Nigeria’s SEC Admits Nine Digital Asset Firms Including Luno in Its Biggest Regulatory Push Since 2024

REGULATION

Since Nigeria’s Accelerated Regulatory Incubation Programme launched in August 2024, only two companies, Busha and Quidax, had received Approval-in-Principle to operate as digital asset exchanges. Nearly two years passed with no new admissions. Then, on July 2 and 3, 2026, the SEC admitted nine companies in 48 hours, the largest single expansion of its digital asset regulatory sandbox since the programme began.

The first batch, admitted July 2, included Luno Fintech Nigeria, Bitbarter Technologies, GetEquity, Koinkoin Global Network, Wrapped CBDC, Trovotech, and Blockvault Custodian. A second batch admitted the following day added GIGX Technologies and KuCoin Nigeria Limited. Each company received Approval-in-Principle, allowing them to operate within ARIP’s defined scope under SEC supervision while working toward full licensing. The SEC was explicit that an Approval-in-Principle is not a final licence and remains conditional on continued compliance.

Why the SEC Is Moving Now

The numbers make the urgency plain. Nigeria received approximately $92.1 billion in digital asset value between July 2024 and June 2025, making it one of the world’s largest markets for Bitcoin and other digital assets by volume. Yet fewer than three million Nigerians invest in the country’s formal capital market. SEC Director-General Emomotimi Agama has publicly acknowledged the gap: an appetite for risk clearly exists among Nigerians, but not the trust or access to channel it into the productive sector. ARIP is the SEC’s attempt to build that trust through a structured, supervised on-ramp.
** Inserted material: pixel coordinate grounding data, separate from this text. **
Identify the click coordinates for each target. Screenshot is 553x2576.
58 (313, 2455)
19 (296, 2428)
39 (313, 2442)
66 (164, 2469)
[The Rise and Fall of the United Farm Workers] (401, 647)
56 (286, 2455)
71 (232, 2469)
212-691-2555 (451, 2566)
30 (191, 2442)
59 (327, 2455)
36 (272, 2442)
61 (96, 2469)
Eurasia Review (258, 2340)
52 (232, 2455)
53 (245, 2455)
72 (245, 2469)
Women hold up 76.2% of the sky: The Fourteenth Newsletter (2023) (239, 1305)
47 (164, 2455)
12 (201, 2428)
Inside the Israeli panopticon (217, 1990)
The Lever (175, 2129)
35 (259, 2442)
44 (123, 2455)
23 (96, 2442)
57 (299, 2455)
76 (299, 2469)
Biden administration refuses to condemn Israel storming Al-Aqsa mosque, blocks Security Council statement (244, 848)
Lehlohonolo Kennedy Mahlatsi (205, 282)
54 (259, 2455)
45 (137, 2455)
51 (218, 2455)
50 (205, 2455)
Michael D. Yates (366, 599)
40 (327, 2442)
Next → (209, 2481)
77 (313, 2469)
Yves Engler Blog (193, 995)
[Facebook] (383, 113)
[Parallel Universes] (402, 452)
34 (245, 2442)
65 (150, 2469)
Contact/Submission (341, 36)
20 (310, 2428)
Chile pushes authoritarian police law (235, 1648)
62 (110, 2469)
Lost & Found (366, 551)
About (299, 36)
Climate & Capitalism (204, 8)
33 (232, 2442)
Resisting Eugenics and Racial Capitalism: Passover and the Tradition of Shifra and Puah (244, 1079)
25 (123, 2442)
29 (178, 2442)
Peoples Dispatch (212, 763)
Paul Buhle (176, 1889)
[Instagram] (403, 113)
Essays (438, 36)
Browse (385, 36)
The timing also follows the enactment of the Investments and Securities Act 2025, which formally classified virtual assets as securities under Nigerian law for the first time, giving the SEC explicit statutory authority over Bitcoin and digital asset exchanges as recognised financial market infrastructure rather than unregulated technology platforms.

Luno's Milestone and What It Signals

Among the new admissions, Luno Fintech Nigeria is notable for a specific reason: it is the first digital assets exchange with a global operational footprint to be admitted into ARIP. Luno, founded in Africa in 2013 and operating in Nigeria since 2015, described the approval as a significant regulatory milestone following an extensive engagement process with the SEC. The company said the clarity supports its focus on institutional and business-to-business opportunities, including stablecoin applications, treasury solutions, and secure digital asset infrastructure for banks and payment providers.